## What you have to do:
The word "Started" marks the lines to keep; find each one in the data and copy it.

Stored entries

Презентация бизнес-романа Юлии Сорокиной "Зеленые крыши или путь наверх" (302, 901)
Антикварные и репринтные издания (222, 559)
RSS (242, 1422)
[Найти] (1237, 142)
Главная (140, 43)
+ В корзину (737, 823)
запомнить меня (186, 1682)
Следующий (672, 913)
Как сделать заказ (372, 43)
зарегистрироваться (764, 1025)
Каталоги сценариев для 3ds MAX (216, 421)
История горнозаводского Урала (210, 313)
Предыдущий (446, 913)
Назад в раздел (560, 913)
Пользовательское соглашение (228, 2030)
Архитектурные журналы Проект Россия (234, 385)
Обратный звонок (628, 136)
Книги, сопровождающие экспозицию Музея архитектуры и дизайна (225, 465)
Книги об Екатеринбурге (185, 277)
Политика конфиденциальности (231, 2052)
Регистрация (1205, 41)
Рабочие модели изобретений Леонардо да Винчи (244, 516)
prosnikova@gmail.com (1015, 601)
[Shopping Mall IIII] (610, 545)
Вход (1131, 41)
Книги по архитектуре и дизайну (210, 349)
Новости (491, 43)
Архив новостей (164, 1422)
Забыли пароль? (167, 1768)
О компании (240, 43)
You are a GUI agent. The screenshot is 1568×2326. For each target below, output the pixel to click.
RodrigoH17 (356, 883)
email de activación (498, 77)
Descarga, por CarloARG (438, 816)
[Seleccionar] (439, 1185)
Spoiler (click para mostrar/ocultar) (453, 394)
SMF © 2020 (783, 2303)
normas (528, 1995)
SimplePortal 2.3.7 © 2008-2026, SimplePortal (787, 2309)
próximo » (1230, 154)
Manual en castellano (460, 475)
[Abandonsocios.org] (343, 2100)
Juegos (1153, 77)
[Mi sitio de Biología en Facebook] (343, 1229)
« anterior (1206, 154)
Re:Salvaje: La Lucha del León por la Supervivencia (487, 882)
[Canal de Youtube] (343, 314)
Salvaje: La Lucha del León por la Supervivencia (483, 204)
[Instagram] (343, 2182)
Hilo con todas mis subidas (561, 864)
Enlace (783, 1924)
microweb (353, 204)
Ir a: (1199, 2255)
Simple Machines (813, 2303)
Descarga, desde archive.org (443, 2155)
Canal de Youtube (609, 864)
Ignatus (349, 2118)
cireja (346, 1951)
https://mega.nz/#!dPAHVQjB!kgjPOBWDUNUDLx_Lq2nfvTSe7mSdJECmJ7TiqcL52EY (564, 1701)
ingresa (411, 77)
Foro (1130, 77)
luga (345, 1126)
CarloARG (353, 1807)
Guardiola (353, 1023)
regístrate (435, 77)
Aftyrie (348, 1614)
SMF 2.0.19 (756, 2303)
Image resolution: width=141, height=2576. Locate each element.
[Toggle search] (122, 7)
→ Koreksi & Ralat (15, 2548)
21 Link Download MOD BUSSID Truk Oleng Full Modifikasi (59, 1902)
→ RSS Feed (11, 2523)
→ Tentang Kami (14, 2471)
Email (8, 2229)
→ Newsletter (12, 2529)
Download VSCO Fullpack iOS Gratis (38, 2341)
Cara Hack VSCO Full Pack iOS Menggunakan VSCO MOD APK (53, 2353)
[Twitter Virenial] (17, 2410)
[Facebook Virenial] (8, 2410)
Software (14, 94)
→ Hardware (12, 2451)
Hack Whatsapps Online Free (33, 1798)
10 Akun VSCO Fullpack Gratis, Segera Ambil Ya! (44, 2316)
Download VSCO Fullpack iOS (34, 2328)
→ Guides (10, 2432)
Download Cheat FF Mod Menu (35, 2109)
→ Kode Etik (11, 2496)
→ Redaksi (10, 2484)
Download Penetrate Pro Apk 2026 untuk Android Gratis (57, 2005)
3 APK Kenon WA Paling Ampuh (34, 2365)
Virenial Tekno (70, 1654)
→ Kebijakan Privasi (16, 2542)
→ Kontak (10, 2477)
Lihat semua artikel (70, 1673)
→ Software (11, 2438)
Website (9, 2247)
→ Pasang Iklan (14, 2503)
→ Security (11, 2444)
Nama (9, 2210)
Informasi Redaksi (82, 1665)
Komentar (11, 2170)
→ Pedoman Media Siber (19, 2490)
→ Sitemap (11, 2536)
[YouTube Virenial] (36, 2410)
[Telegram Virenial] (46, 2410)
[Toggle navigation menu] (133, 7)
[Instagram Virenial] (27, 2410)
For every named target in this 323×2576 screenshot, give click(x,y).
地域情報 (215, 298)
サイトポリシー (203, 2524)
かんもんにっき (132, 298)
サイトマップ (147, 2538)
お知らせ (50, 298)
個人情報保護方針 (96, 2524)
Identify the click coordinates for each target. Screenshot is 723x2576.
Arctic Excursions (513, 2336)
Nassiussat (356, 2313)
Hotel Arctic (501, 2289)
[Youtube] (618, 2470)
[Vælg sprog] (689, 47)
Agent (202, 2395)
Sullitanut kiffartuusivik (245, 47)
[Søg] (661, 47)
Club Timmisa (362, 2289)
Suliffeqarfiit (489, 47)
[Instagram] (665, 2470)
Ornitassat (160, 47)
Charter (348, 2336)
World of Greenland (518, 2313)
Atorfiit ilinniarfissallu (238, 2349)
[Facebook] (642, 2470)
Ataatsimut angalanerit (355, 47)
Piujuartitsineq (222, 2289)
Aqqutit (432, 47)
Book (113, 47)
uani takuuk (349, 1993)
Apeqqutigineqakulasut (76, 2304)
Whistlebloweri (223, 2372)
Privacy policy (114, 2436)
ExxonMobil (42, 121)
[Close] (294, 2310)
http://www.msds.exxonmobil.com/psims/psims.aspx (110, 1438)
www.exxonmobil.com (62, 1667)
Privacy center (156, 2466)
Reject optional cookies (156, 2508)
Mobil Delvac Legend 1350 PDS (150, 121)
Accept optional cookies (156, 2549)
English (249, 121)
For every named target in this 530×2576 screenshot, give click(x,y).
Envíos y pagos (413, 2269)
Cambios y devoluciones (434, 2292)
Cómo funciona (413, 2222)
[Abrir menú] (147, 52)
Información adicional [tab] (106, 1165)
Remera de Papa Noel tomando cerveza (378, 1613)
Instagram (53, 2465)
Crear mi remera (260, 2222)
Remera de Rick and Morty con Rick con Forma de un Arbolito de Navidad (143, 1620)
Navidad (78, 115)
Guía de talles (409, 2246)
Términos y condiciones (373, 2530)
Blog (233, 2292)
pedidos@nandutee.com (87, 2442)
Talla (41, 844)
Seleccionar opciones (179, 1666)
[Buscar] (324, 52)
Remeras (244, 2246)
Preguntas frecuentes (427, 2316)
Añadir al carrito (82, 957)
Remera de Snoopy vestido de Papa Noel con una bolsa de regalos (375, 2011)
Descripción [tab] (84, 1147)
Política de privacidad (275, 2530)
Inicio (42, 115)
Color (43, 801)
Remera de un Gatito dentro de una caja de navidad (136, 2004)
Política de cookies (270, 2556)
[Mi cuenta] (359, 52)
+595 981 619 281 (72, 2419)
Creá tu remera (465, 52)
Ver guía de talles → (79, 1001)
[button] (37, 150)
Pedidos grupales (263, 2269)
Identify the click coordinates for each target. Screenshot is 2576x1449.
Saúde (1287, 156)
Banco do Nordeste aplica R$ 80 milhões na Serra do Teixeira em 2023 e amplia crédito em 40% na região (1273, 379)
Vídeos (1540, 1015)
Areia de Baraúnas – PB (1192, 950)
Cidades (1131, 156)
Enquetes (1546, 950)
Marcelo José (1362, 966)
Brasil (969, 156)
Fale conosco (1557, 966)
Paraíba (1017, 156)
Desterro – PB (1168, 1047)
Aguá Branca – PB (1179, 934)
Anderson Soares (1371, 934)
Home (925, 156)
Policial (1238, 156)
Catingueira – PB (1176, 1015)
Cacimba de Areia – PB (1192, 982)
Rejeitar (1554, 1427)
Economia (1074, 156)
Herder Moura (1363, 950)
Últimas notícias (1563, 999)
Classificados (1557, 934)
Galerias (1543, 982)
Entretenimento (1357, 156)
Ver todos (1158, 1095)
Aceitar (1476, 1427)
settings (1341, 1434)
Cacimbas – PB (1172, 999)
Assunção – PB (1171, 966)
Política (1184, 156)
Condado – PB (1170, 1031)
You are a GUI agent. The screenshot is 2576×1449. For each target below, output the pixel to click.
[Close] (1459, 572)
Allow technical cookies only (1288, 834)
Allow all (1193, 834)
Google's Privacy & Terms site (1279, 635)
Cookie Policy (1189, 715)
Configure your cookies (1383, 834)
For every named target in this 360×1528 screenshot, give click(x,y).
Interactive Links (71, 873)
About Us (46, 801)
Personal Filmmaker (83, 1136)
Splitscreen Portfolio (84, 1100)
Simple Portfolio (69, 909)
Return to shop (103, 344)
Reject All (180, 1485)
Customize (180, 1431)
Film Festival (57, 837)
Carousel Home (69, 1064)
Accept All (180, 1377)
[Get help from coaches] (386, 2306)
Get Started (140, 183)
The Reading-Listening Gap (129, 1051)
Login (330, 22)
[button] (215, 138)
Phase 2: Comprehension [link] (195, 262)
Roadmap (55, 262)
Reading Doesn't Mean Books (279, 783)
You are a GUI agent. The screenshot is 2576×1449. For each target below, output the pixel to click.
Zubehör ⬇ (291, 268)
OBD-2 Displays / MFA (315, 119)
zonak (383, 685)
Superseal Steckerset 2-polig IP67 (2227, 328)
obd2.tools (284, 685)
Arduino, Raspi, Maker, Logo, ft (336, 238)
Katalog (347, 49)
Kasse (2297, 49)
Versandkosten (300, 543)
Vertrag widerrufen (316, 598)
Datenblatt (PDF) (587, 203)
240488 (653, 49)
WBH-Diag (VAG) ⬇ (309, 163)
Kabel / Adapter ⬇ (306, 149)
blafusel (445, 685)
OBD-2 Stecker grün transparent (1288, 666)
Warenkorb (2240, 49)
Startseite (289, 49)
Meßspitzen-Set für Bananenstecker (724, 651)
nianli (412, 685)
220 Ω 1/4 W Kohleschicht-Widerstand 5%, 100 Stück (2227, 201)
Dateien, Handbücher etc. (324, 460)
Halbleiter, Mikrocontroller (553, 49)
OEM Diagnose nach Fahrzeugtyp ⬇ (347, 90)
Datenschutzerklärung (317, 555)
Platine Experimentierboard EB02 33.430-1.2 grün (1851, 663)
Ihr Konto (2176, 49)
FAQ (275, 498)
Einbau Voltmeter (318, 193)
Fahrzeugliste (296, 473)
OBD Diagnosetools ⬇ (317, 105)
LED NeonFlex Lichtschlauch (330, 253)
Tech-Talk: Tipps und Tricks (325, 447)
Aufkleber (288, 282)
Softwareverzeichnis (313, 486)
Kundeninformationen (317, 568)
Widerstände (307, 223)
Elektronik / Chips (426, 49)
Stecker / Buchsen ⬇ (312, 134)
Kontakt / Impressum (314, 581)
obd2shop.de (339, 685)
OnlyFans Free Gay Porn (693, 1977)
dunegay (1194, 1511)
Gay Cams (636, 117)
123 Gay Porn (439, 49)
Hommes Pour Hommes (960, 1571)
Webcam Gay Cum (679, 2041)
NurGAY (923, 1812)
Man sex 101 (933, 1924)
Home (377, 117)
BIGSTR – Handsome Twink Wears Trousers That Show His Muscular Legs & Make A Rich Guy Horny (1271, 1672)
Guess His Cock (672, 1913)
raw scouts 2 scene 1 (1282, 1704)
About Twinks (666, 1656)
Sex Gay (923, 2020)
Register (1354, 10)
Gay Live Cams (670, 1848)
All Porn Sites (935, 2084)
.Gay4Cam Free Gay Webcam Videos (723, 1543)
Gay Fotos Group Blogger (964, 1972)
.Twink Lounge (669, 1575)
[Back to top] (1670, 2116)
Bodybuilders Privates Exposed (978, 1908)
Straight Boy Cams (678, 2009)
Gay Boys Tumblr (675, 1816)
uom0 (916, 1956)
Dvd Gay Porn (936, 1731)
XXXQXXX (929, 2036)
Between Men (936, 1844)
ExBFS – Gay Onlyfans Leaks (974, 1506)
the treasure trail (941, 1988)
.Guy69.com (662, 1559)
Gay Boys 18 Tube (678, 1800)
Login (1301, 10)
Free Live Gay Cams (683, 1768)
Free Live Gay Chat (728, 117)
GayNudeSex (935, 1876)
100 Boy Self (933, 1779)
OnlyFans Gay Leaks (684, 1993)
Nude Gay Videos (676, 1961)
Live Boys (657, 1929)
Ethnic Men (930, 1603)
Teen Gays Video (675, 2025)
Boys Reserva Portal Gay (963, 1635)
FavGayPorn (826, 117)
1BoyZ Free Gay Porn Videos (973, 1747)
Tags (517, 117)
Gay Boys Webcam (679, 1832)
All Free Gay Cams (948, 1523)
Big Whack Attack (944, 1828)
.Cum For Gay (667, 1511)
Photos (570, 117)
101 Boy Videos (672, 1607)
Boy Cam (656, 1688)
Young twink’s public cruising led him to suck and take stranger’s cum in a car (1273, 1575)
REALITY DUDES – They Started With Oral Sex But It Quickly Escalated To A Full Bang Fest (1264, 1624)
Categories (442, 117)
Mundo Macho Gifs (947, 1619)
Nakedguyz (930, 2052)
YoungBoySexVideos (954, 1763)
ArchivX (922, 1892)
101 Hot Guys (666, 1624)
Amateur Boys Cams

## Written answer:
Get Started (140, 183)
REALITY DUDES – They Started With Oral Sex But It Quickly Escalated To A Full Bang Fest (1264, 1624)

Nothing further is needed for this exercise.